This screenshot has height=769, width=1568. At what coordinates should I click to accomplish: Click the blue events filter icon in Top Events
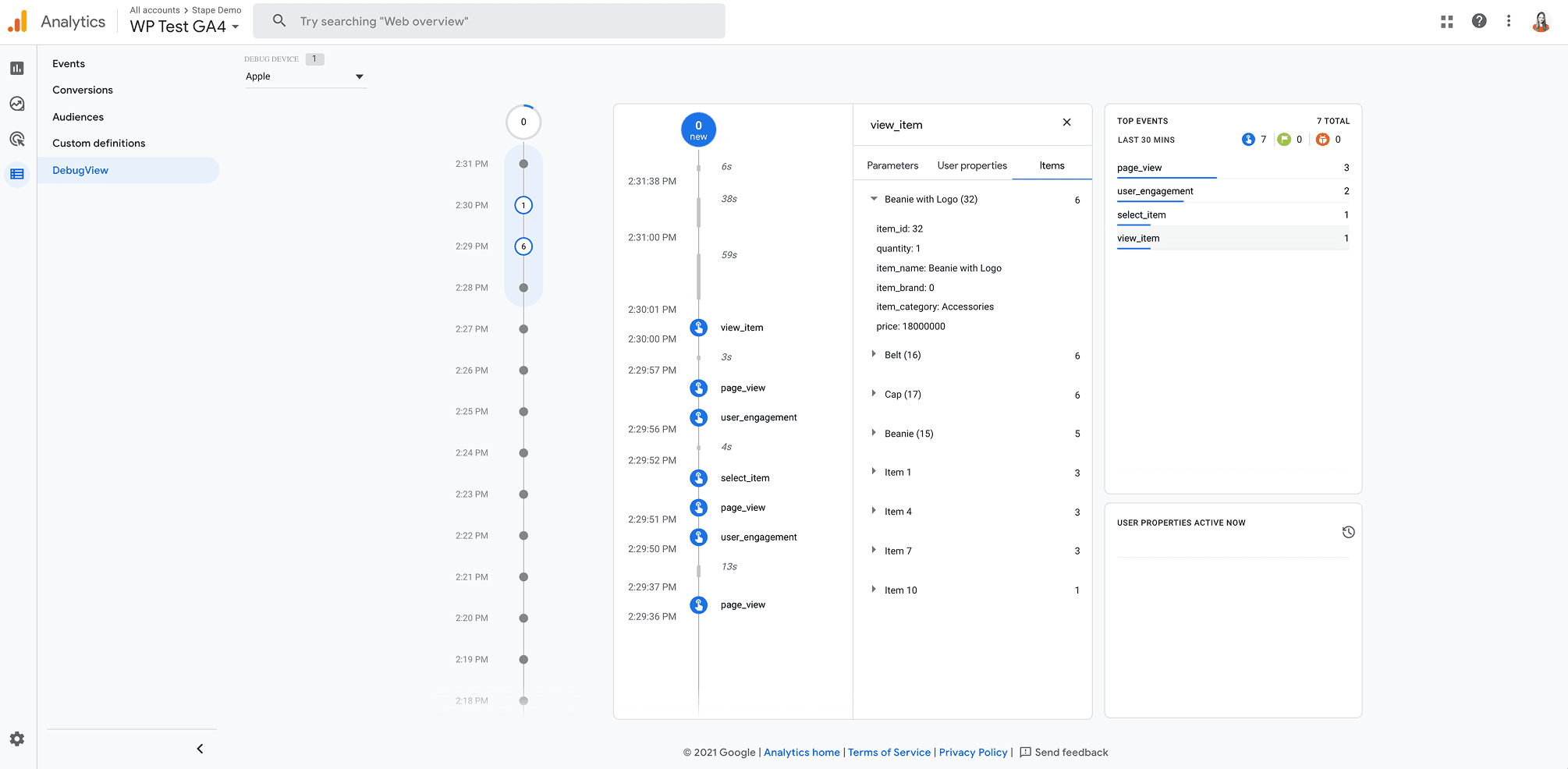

==

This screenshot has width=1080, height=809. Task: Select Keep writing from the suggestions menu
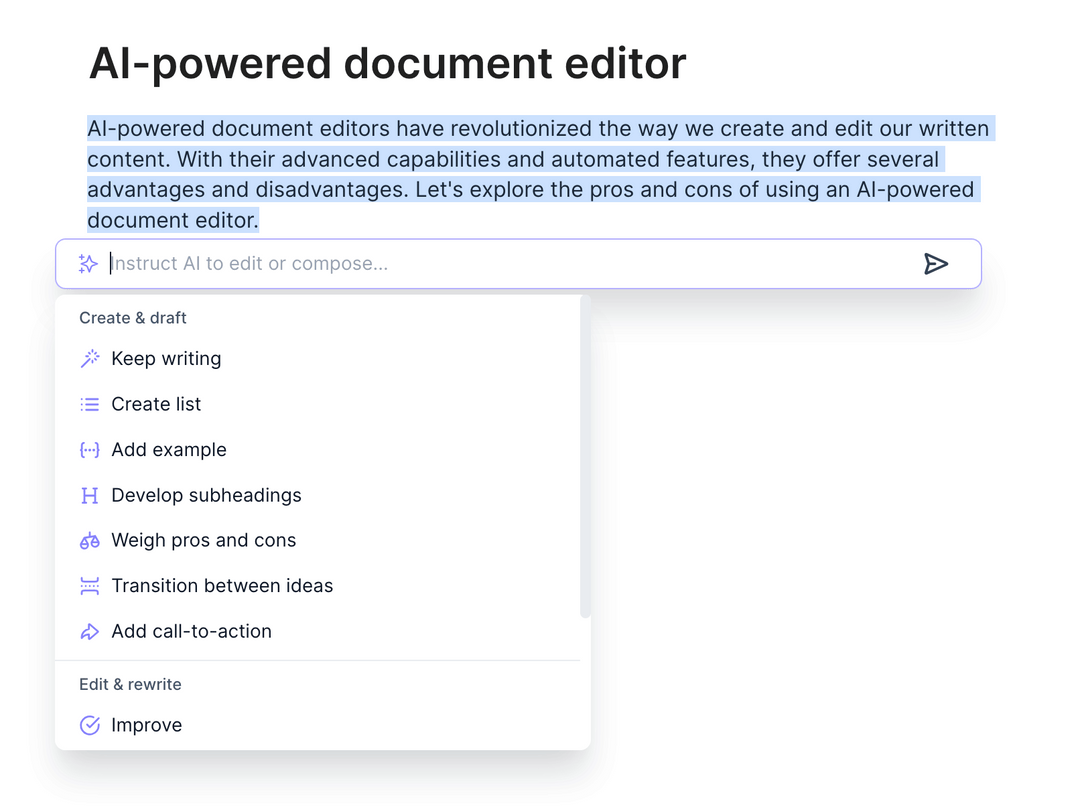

---

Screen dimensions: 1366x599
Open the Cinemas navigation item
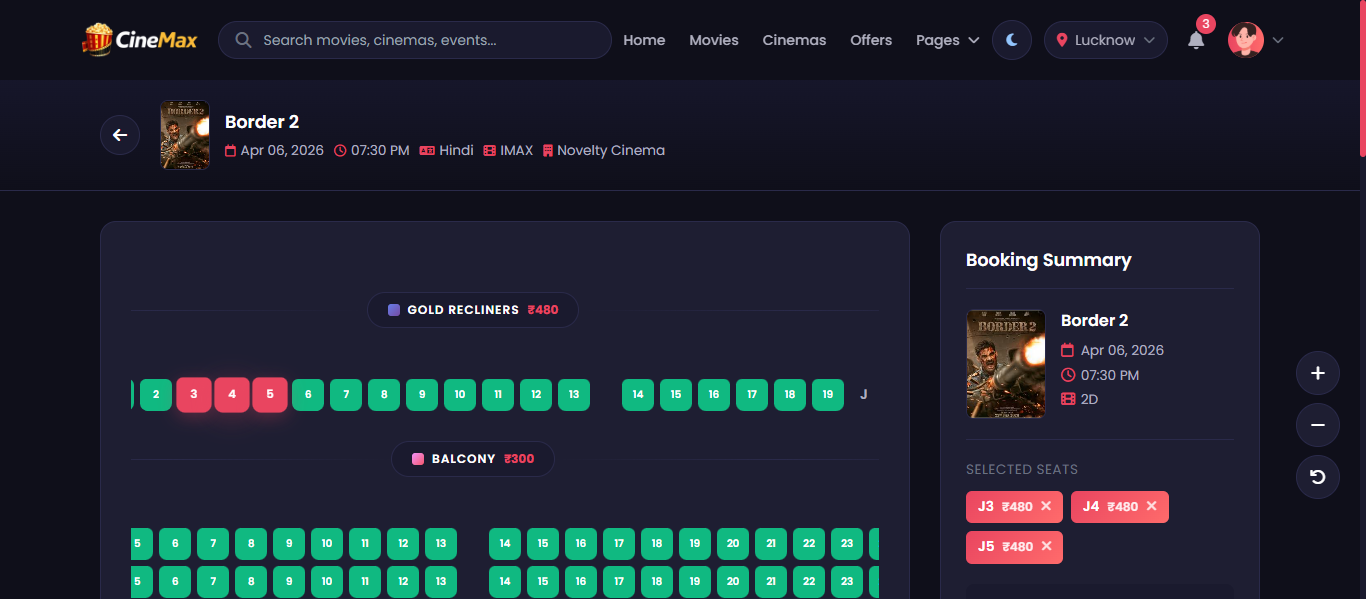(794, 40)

- WHAT YOU WILL DO:
Count the lines in the entries above that contain the string "This", with case counting, and give only the number.

- REPLY:
2